Tipoolithus Temporal range: Late Cretaceous PreꞒ Ꞓ O S D C P T J K Pg N

Egg fossil classification
- Basic shell type: Ornithoid
- Morphotype: Ornithoid-ratite
- Oofamily: †Laevisoolithidae
- Oogenus: †Tipoolithus Garcia et al., 2003
- Oospecies: †T. achloujensis Garcia et al. 2003 (type);

= Tipoolithus =

Oogenus of fossil egg

Tipoolithus is an oogenus of fossil egg native to the Irbzer Formation in Morocco. Its classification is uncertain, but it most closely resembles Laevisoolithids, and like members of that oofamily, it was laid by an enantiornithine bird or small theropod.

==Description==
Tipoolithus is known from 12 small fragments of eggshell, so characteristics of the whole egg (like size and shape) are unknown. The eggshell is thin, between 0.40-0.65 mm. The continuous layer is up to twice as thick as the mammillary layer.

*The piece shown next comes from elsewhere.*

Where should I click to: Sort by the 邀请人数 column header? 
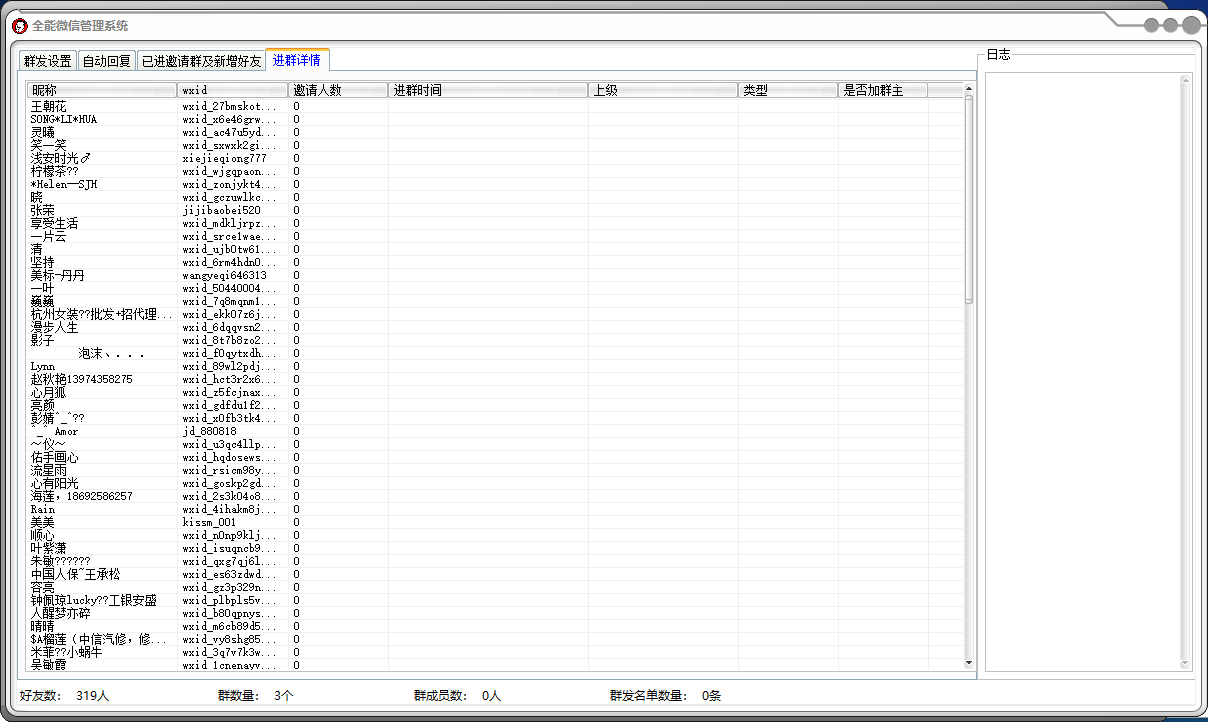pos(338,90)
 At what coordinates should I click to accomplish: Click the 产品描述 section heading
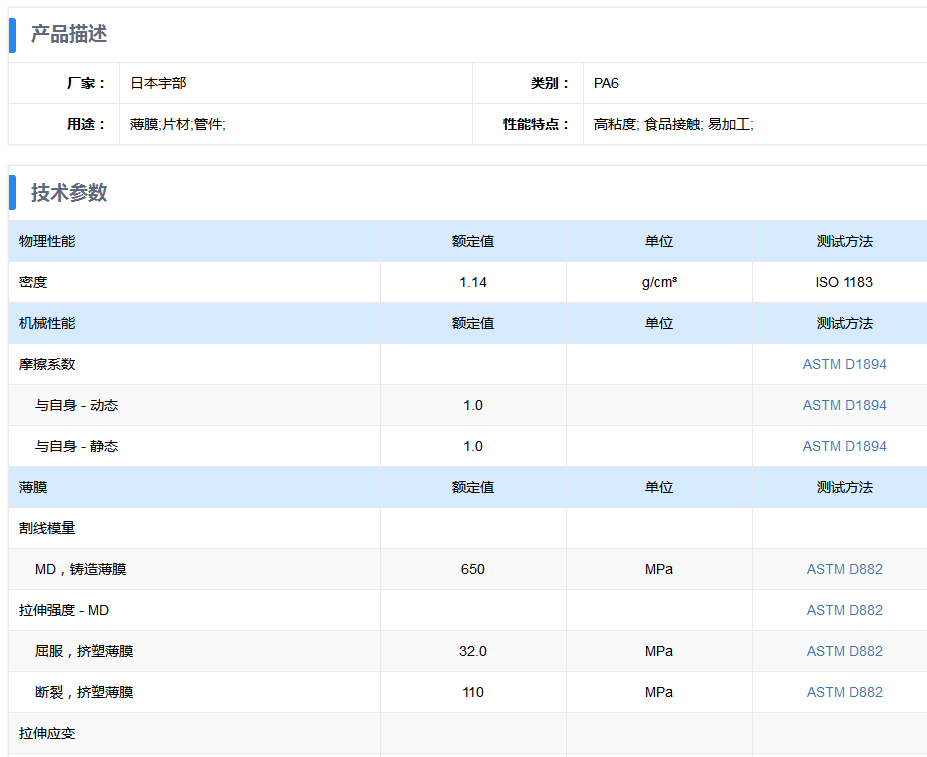[x=68, y=34]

It has an angusticanaliculate pore system, meaning that the pores a narrow, straight, and widely spaced on the eggshell, which is well adapted to a dry environment to prevent water loss through the eggshell. Tipoolithus resembles Porituberoolithus in its microstructure and thickness, and resembles Subtiliolithus in its pore system.

The eggshell of T. achloujensis seems to have dispersituberculate ornamentation, i.e., covered with randomly dispersed nodes, but some fragments show alignments or clusters of nodes, though none are complete enough to determine the full structure of its ornamentation. The nodes have sharp tips.

==Parataxonomy==
Since the only known eggshells are poorly preserved, classifying Tipoolithus is difficult. It can certainly be classified into the Ornithoid-Ratite morphotype, and its similarity to Subtiliolithus suggests Laevisoolithid (Enantiornithes) affinities.